NASA's highly sensitive UV cameras are able to locate tumor cells by measuring difference in emitted heat.Space age imaging equipment, up until now developed and used by NASA to study distant stars, will soon be a critical tool of the operating room. The infrared camera, developed in a partnership between the Center for Space Microelectronics Technology at NASA’s Jet Propulsion Laboratory and the technology company Amber, utilizes highly sensitive quantum-well infrared photodetectors (QWIPs) that constitute an array of infrared detectors that cover much longer wavelengths than currently exist and is 20 times longer in wavelength than visible light. At room temperature, objects exposed to these wavelengths glow with a red-hot luminescence.

NASA scientists have used the technology to map the Earth’s surface and search the universe for distant objects. Other uses include military, firefighting and law enforcement, particularly search and rescue missions, as well as environmental monitoring of pollution and weather patterns. To date, medical applications have been limited to mapping the origins of skin cancers. Until now.
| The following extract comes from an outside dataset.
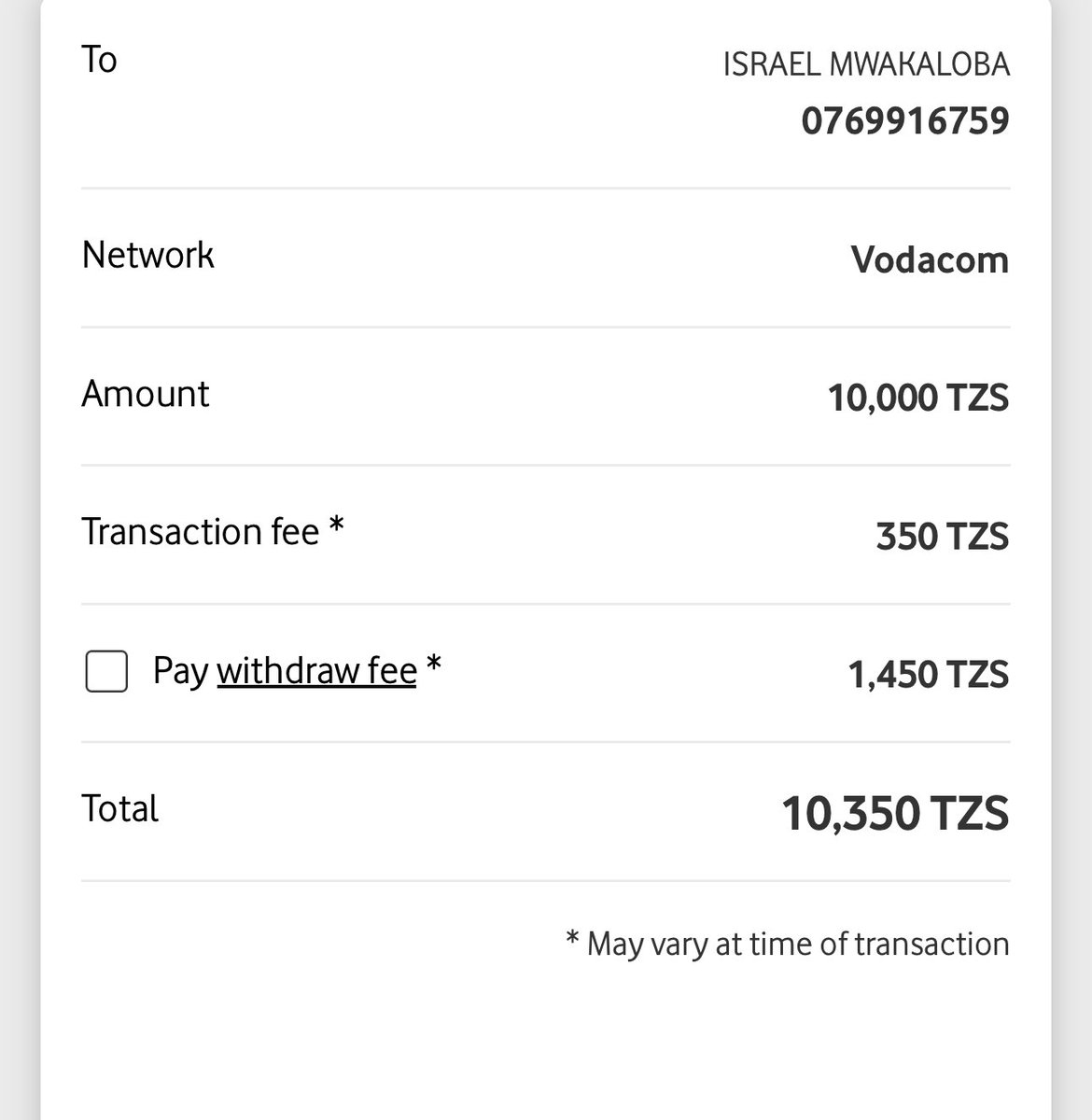
Task: Tap the asterisk before May vary footnote
Action: 573,939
One of the biggest challenges of neurosurgery is tumor-removal operations. Currently, ascertaining where the tumor ends and normal brain tissue begins is a tenuous undertaking. The long tentacles of the glioma, one of the most common brain tumors, present a tough challenge—removal of too much tissue could significantly impair the patient, but not removing enough tissue means that the cancer could recur. Current procedures involve slicing into the brain and removing as much tumor tissue slice by slice as they can see by magnification.Imaging tumours with MRI is effective, but not without its difficulties -- particularly the size of the apparatus.

"Brain tumor tissue looks the same as healthy tissue on the edges," said Babak Kateb of the Keck School of Medicine, a research fellow and lead scientist of the project. "Tumor cells use different biochemical pathways from normal cells, and when researchers use the infrared camera, they can pick up hotspots or areas of tissue warmer than normal tissue."

The NASA camera is designed to help in exactly this circumstance. The camera picks up UV light emitted by a chemical, nicotinamide adenine dinucleotide hydrogenase (NADH), selectively found in overactive tumor tissue but not healthy tissue.

"The ultraviolet imaging technique may provide a 'metabolic map' of tumors that could help us differentiate them from normal surrounding brain tissue, providing useful, real-time, intraoperative information,” said the study’s researchers.

In the current pilot study, which is a partnership between Cedars Sinai Medical Center, NASA and Maxine Dunitz Neurological institute, the highly sensitive camera will be placed near the surgical field to record images as the doctor removes tumor tissue without the aid of the camera in decision-making. Later analyses will juxtapose laboratory results with images to assess efficacy. Eventually, doctors hope to incorporate the technology into operating rooms as standard procedure for various types of tumor removals that encroach into soft tissue.

Infrared detectors only work when kept under extremely cold temperatures. The camera used in this study has a closed-cycle refrigerator as a component. Any future streamline use in operating rooms will have to ensure proper maintenance of temperature (and backup storage) to ensure the proper results. If tumor presence can also be automatically (and accurately) detected through infrared scanning, it also opens up the possibility of an entirely automated surgery through robotics equipment that can simultaneously communicate with the UV technology and remove tumor tissue, thereby entirely eliminating human error.